Disruption of salience attribution by NMDAR antagonism. Average waveforms (a) in response to deviants (dev) and standards (std) in conditioned (n=5) and nonconditioned mice (n=5) following injection of saline or 0.25 mg/kg MK-801. Note the resemblance of the late component (LFN) in conditioned mice treated with saline (sal) and the LFN in nonconditioned mice treated with MK-801. Mean amplitude (±SD) of the LFN shows decreased discrimination between standard and deviant in conditioned mice, but aberrantly increased discrimination in nonconditioned mice following administration of MK-801 (drug). *puncorr<0.05
DISCUSSION
In this study, the impact of motivational salience on electrophysiological measures was investigated in normal mice and in the MK-801 model of schizophrenia. Motivational salience was successfully generated using cued fear conditioning of an auditory stimulus. Subsequent prefrontal EEG recordings revealed selective modulation of the LFN, a late frontal slow wave, by motivational salience, an effect that was stable over a 4-week delay. NMDAR disruption following administration of the pharmacological agent MK-801 led to a disruption of the salience-specific LFN effect. More precisely, the LFN response in conditioned mice was highly reduced, leading to a loss of differential response to motivationally salient and neutral tones. In contrast, the LFN response in nonconditioned mice mimicked LFN responses of normal conditioned mice, with significantly increased LFN amplitudes to a motivationally neutral, but perceptually salient tone. Under the assumption that the LFN corresponds to an index of motivational salience, this pattern is consistent with the aberrant-salience hypothesis of schizophrenia, as the induction of a schizophrenia-like state resulted in ‘false-negatives’ and ‘false-positives’ in conditioned mice and nonconditioned mice, respectively.

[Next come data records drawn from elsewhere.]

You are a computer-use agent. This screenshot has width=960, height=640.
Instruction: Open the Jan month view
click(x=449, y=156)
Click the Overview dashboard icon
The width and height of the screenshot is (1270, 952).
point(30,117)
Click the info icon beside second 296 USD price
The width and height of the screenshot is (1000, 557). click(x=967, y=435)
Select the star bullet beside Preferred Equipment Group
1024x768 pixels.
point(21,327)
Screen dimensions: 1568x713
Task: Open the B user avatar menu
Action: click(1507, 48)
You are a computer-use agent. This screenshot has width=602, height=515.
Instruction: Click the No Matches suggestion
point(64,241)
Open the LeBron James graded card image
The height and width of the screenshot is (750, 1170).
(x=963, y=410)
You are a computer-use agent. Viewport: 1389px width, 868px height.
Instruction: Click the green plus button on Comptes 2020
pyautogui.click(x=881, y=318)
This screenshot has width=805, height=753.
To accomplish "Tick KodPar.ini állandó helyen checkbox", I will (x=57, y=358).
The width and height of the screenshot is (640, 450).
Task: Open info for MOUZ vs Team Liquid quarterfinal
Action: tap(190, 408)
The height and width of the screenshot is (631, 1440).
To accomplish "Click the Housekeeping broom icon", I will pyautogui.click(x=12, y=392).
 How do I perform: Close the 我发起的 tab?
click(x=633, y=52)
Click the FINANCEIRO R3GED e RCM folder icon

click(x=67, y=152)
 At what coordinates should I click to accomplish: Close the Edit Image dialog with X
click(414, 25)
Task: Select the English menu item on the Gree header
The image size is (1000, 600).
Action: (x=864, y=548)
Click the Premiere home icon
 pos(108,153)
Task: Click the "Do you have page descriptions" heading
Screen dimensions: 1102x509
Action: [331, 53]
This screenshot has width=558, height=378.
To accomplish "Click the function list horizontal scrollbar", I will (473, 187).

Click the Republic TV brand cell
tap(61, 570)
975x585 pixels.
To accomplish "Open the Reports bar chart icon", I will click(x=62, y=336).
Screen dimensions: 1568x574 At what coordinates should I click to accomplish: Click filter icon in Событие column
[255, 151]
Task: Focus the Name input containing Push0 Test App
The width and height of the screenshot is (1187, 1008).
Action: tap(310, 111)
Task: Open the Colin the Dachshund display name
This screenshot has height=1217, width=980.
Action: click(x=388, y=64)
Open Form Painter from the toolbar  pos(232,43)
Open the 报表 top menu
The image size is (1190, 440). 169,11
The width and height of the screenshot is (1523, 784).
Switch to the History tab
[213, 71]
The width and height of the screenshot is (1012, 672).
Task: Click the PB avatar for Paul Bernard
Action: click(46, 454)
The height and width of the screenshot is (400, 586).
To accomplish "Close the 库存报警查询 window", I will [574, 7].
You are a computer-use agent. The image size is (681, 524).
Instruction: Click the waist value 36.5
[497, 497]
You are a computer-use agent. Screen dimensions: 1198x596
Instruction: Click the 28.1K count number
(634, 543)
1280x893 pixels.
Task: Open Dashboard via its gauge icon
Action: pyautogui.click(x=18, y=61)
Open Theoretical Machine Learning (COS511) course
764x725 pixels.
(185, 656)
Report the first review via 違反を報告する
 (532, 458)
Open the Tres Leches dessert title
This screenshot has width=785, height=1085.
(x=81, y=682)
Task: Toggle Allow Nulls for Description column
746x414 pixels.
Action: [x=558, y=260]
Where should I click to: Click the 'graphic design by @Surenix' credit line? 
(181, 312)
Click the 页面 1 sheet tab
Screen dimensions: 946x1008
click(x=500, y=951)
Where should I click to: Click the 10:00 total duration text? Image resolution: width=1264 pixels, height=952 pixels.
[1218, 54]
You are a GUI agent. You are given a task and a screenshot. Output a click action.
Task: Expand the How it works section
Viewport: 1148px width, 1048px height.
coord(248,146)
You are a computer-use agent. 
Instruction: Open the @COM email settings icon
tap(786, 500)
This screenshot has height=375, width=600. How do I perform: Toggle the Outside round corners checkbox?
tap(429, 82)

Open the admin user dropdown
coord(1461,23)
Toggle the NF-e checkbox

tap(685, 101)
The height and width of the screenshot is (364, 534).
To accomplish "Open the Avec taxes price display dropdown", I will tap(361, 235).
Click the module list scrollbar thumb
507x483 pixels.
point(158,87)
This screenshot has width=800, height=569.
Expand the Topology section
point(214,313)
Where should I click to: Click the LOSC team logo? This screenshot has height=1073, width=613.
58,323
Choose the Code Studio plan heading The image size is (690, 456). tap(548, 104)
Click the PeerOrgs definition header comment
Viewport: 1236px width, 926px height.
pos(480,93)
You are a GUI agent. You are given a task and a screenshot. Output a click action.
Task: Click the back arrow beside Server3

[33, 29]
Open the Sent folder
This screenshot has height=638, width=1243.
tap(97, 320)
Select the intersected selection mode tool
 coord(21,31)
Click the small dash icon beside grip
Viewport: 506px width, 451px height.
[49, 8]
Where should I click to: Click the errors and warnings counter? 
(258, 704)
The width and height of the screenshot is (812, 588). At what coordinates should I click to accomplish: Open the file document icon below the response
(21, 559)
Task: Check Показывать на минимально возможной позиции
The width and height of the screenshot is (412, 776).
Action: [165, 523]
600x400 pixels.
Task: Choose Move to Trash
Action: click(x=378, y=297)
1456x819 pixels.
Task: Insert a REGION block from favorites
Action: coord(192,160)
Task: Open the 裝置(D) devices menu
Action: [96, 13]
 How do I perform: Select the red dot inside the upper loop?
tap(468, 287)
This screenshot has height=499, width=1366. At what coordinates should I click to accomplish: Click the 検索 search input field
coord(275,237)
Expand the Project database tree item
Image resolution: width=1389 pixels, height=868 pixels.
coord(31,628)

LFN and Stimulus-preceding Negativity
Using an oddball paradigm with conditioned and nonconditioned deviant tones, we aimed at separating the effects of motivational salience from those of perceptual salience. While the latter primarily relies on bottom-up processing of perceptually outstanding features, the former mainly involves top–down processing and is inherently associated with the activation of appetitive or inhibitory motivational systems (Wynn et al, 2010). The present data are consistent with this notion as only a late frontal slow wave was modulated by motivational salience. The absence of a significant impact of time suggests that there is a robust memory for motivational salience, similar to what has been reported for conditioned responses in general (Bouton, 1994). Although direct comparisons across species are difficult, this slow wave bears intriguing resemblance to a cortical slow wave reported in threat-of-shock experiments in humans, in which subjects anticipated the possible occurrence of an electric shock (Baas et al, 2002). This so-called SPN is reliably elicited in anticipation of motivationally relevant stimuli, such as evocative photos (Poli et al, 2007), aversive noise (Kotani et al, 2001), monetary rewards, (Ohgami et al, 2006) and electrical shocks (Babiloni et al, 2007; Bocker et al, 2001). Cortical downstream targets of the ventral attention and reward system, including mPFC and ACC, have been suggested as generators of the human SPN (van Boxtel and Böcker, 2004). It has even been argued that the SPN is the ultimate cortical consequence of the proposed temporal difference error (TDE; Brunia et al, 2011), which is generated in tegmental neurons in response to motivationally salient stimuli (Schultz et al, 1997). Independent of its generators, the SPN is thought to represent the EEG-recorded manifestation of the lowering of threshold in wide-spread cortical areas to prepare processing of the anticipated reward or punishment (Brunia, 1993). Under the assumption that basic signaling principles associated with reward and motivation are shared across species, such as the TDE (Rolls et al, 2008; Schultz et al, 2000) or corticostriatolimbic circuitries (Berridge and Kringelbach, 2008; Haber and Knutson, 2010), the late negativity measured in the mPFC of conditioned mice might reflect analogous anticipatory processes in response to motivational salience.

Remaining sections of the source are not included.